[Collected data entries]
★ ★ ★ ★
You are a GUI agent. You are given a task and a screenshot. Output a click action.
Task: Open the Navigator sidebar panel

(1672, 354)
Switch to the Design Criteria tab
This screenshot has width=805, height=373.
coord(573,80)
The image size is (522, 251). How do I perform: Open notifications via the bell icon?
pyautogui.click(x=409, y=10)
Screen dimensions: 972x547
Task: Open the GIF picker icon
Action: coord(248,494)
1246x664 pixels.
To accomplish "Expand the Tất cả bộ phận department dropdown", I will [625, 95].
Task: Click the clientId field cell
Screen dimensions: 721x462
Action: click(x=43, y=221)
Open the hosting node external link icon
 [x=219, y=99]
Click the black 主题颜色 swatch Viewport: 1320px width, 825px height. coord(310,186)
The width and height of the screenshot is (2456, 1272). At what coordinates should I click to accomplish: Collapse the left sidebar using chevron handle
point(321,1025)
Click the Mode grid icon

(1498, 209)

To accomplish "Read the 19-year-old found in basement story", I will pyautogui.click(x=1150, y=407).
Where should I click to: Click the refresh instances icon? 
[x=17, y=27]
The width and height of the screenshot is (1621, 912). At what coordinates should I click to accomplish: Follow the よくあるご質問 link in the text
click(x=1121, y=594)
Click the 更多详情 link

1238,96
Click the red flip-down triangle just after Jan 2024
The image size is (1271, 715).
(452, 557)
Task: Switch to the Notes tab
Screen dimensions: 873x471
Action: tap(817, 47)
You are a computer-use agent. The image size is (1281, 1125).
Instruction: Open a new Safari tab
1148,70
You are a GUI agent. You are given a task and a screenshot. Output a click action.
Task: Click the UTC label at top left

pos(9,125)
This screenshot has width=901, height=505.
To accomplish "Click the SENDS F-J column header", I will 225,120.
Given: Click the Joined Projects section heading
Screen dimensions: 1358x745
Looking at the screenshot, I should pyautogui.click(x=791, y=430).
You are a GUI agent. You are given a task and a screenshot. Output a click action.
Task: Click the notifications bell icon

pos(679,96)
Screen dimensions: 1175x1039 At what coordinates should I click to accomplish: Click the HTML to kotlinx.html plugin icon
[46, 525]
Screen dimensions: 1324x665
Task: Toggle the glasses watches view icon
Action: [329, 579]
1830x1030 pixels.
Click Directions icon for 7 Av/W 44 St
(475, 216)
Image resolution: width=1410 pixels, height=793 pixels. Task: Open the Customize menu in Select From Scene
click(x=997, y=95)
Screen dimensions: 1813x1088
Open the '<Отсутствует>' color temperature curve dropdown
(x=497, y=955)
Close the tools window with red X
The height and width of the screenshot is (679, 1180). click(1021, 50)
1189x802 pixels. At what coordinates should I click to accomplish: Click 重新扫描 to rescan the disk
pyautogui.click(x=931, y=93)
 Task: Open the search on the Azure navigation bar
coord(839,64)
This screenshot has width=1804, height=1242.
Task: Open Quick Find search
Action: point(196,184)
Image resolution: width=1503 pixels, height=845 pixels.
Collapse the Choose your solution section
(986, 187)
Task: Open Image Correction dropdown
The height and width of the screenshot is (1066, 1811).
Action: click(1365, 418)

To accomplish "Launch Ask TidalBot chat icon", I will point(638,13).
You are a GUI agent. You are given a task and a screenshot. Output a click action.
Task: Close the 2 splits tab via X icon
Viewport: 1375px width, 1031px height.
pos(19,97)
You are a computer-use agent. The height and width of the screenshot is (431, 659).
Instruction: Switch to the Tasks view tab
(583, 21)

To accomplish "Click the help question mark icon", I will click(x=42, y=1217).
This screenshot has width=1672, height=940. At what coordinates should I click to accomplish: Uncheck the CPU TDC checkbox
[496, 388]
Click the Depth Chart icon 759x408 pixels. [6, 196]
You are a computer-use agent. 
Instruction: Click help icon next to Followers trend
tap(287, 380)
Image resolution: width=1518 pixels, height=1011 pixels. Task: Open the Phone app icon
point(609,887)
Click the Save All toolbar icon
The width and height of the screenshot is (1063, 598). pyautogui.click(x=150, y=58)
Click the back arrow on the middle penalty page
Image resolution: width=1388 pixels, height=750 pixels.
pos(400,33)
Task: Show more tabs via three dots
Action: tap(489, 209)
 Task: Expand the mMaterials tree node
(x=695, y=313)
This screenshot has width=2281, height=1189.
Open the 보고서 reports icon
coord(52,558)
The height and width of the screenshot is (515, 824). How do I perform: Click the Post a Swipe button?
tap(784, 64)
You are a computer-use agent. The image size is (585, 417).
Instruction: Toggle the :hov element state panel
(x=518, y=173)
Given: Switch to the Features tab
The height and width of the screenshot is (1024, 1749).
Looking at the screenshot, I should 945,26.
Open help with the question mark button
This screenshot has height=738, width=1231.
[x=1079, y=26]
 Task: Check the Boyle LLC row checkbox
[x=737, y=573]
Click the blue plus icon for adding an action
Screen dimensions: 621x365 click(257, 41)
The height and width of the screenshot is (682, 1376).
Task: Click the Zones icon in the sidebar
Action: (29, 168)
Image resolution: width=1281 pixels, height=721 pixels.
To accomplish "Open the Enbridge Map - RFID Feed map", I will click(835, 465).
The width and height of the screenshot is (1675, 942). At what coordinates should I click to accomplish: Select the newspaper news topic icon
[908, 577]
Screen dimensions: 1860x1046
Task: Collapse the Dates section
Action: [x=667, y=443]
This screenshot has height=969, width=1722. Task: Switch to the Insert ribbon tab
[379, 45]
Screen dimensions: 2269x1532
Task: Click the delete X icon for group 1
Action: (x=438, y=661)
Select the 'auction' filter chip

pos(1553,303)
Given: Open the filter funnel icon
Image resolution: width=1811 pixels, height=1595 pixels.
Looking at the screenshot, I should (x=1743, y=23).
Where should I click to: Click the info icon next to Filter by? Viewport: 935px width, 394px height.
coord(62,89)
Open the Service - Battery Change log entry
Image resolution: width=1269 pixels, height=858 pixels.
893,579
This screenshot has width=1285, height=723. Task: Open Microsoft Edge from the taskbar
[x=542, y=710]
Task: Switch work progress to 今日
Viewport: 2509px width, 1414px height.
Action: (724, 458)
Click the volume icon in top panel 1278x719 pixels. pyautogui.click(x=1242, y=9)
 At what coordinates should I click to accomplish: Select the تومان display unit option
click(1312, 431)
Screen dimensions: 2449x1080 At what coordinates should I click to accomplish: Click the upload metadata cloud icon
★ ★ ★ ★
• **TASK INSTRUCTIONS**
Print each entry above exactly as given.

• **REPLY TO THE TASK**
You are a GUI agent. You are given a task and a screenshot. Output a click action.
Task: Open the Navigator sidebar panel

(1672, 354)
Switch to the Design Criteria tab
This screenshot has width=805, height=373.
coord(573,80)
The image size is (522, 251). How do I perform: Open notifications via the bell icon?
pyautogui.click(x=409, y=10)
Screen dimensions: 972x547
Task: Open the GIF picker icon
Action: coord(248,494)
1246x664 pixels.
To accomplish "Expand the Tất cả bộ phận department dropdown", I will [625, 95].
Task: Click the clientId field cell
Screen dimensions: 721x462
Action: click(x=43, y=221)
Open the hosting node external link icon
 [x=219, y=99]
Click the black 主题颜色 swatch Viewport: 1320px width, 825px height. coord(310,186)
The width and height of the screenshot is (2456, 1272). At what coordinates should I click to accomplish: Collapse the left sidebar using chevron handle
point(321,1025)
Click the Mode grid icon

(1498, 209)

To accomplish "Read the 19-year-old found in basement story", I will pyautogui.click(x=1150, y=407).
Where should I click to: Click the refresh instances icon? 
[x=17, y=27]
The width and height of the screenshot is (1621, 912). At what coordinates should I click to accomplish: Follow the よくあるご質問 link in the text
click(x=1121, y=594)
Click the 更多详情 link

1238,96
Click the red flip-down triangle just after Jan 2024
The image size is (1271, 715).
(452, 557)
Task: Switch to the Notes tab
Screen dimensions: 873x471
Action: tap(817, 47)
You are a computer-use agent. The image size is (1281, 1125).
Instruction: Open a new Safari tab
1148,70
You are a GUI agent. You are given a task and a screenshot. Output a click action.
Task: Click the UTC label at top left

pos(9,125)
This screenshot has width=901, height=505.
To accomplish "Click the SENDS F-J column header", I will 225,120.
Given: Click the Joined Projects section heading
Screen dimensions: 1358x745
Looking at the screenshot, I should pyautogui.click(x=791, y=430).
You are a GUI agent. You are given a task and a screenshot. Output a click action.
Task: Click the notifications bell icon

pos(679,96)
Screen dimensions: 1175x1039 At what coordinates should I click to accomplish: Click the HTML to kotlinx.html plugin icon
[46, 525]
Screen dimensions: 1324x665
Task: Toggle the glasses watches view icon
Action: [329, 579]
1830x1030 pixels.
Click Directions icon for 7 Av/W 44 St
(475, 216)
Image resolution: width=1410 pixels, height=793 pixels. Task: Open the Customize menu in Select From Scene
click(x=997, y=95)
Screen dimensions: 1813x1088
Open the '<Отсутствует>' color temperature curve dropdown
(x=497, y=955)
Close the tools window with red X
The height and width of the screenshot is (679, 1180). click(1021, 50)
1189x802 pixels. At what coordinates should I click to accomplish: Click 重新扫描 to rescan the disk
pyautogui.click(x=931, y=93)
 Task: Open the search on the Azure navigation bar
coord(839,64)
This screenshot has width=1804, height=1242.
Task: Open Quick Find search
Action: point(196,184)
Image resolution: width=1503 pixels, height=845 pixels.
Collapse the Choose your solution section
(986, 187)
Task: Open Image Correction dropdown
The height and width of the screenshot is (1066, 1811).
Action: click(1365, 418)

To accomplish "Launch Ask TidalBot chat icon", I will point(638,13).
You are a GUI agent. You are given a task and a screenshot. Output a click action.
Task: Close the 2 splits tab via X icon
Viewport: 1375px width, 1031px height.
pos(19,97)
You are a computer-use agent. The height and width of the screenshot is (431, 659).
Instruction: Switch to the Tasks view tab
(583, 21)

To accomplish "Click the help question mark icon", I will click(x=42, y=1217).
This screenshot has width=1672, height=940. At what coordinates should I click to accomplish: Uncheck the CPU TDC checkbox
[496, 388]
Click the Depth Chart icon 759x408 pixels. [6, 196]
You are a computer-use agent. 
Instruction: Click help icon next to Followers trend
tap(287, 380)
Image resolution: width=1518 pixels, height=1011 pixels. Task: Open the Phone app icon
point(609,887)
Click the Save All toolbar icon
The width and height of the screenshot is (1063, 598). pyautogui.click(x=150, y=58)
Click the back arrow on the middle penalty page
Image resolution: width=1388 pixels, height=750 pixels.
pos(400,33)
Task: Show more tabs via three dots
Action: tap(489, 209)
 Task: Expand the mMaterials tree node
(x=695, y=313)
This screenshot has width=2281, height=1189.
Open the 보고서 reports icon
coord(52,558)
The height and width of the screenshot is (515, 824). How do I perform: Click the Post a Swipe button?
tap(784, 64)
You are a computer-use agent. The image size is (585, 417).
Instruction: Toggle the :hov element state panel
(x=518, y=173)
Given: Switch to the Features tab
The height and width of the screenshot is (1024, 1749).
Looking at the screenshot, I should 945,26.
Open help with the question mark button
This screenshot has height=738, width=1231.
[x=1079, y=26]
 Task: Check the Boyle LLC row checkbox
[x=737, y=573]
Click the blue plus icon for adding an action
Screen dimensions: 621x365 click(257, 41)
The height and width of the screenshot is (682, 1376).
Task: Click the Zones icon in the sidebar
Action: (29, 168)
Image resolution: width=1281 pixels, height=721 pixels.
To accomplish "Open the Enbridge Map - RFID Feed map", I will click(835, 465).
The width and height of the screenshot is (1675, 942). At what coordinates should I click to accomplish: Select the newspaper news topic icon
[908, 577]
Screen dimensions: 1860x1046
Task: Collapse the Dates section
Action: [x=667, y=443]
This screenshot has height=969, width=1722. Task: Switch to the Insert ribbon tab
[379, 45]
Screen dimensions: 2269x1532
Task: Click the delete X icon for group 1
Action: (x=438, y=661)
Select the 'auction' filter chip

pos(1553,303)
Given: Open the filter funnel icon
Image resolution: width=1811 pixels, height=1595 pixels.
Looking at the screenshot, I should (x=1743, y=23).
Where should I click to: Click the info icon next to Filter by? Viewport: 935px width, 394px height.
coord(62,89)
Open the Service - Battery Change log entry
Image resolution: width=1269 pixels, height=858 pixels.
893,579
This screenshot has width=1285, height=723. Task: Open Microsoft Edge from the taskbar
[x=542, y=710]
Task: Switch work progress to 今日
Viewport: 2509px width, 1414px height.
Action: (724, 458)
Click the volume icon in top panel 1278x719 pixels. pyautogui.click(x=1242, y=9)
 At what coordinates should I click to accomplish: Select the تومان display unit option
click(1312, 431)
Screen dimensions: 2449x1080 At what coordinates should I click to accomplish: Click the upload metadata cloud icon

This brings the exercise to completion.